§ **Assigned task**
Show the lines below where "agent" occurs.

[Dataset records]

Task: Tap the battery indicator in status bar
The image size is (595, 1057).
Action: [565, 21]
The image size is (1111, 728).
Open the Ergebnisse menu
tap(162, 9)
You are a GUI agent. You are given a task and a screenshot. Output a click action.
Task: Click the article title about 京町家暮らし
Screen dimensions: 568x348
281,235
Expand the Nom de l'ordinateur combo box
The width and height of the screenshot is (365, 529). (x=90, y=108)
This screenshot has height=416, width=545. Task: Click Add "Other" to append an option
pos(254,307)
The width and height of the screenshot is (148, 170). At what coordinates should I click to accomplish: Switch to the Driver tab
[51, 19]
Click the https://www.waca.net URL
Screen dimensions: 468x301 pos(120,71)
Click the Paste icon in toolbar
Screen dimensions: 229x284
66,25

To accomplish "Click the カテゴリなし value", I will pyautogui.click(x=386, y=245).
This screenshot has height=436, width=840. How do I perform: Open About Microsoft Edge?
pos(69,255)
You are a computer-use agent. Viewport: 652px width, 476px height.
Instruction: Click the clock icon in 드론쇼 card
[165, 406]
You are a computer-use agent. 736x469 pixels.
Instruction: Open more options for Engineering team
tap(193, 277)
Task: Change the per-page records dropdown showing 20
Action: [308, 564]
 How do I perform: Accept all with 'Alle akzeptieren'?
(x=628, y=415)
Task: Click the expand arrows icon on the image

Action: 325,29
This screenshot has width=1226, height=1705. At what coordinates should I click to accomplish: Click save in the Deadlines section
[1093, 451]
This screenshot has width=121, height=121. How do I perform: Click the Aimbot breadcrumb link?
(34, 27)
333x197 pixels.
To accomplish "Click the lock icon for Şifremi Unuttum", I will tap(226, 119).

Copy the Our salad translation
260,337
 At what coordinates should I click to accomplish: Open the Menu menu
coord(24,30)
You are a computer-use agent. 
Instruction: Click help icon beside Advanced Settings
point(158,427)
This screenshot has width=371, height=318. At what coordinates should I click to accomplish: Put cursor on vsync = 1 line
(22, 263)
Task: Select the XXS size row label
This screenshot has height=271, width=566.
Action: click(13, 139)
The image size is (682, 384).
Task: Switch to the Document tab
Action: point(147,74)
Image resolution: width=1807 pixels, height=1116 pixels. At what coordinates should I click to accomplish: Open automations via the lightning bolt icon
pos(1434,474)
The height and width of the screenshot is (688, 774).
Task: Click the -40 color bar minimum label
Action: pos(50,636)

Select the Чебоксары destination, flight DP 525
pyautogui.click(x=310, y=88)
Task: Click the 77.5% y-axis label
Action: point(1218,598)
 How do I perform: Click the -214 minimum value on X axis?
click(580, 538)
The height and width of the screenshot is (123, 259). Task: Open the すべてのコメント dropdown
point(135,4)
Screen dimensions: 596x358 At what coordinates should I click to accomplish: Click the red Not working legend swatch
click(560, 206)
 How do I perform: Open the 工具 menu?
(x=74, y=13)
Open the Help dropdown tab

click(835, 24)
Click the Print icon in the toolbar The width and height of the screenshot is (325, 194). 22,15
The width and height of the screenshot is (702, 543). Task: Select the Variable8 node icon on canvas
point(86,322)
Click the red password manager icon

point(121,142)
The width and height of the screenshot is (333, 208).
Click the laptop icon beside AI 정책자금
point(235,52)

§ **Task result**
You are a GUI agent. You are given a task and a screenshot. Output a click action.
You are a computer-use agent. Viewport: 652px width, 476px height.
You are a computer-use agent. 736x469 pixels.
You are a computer-use agent. 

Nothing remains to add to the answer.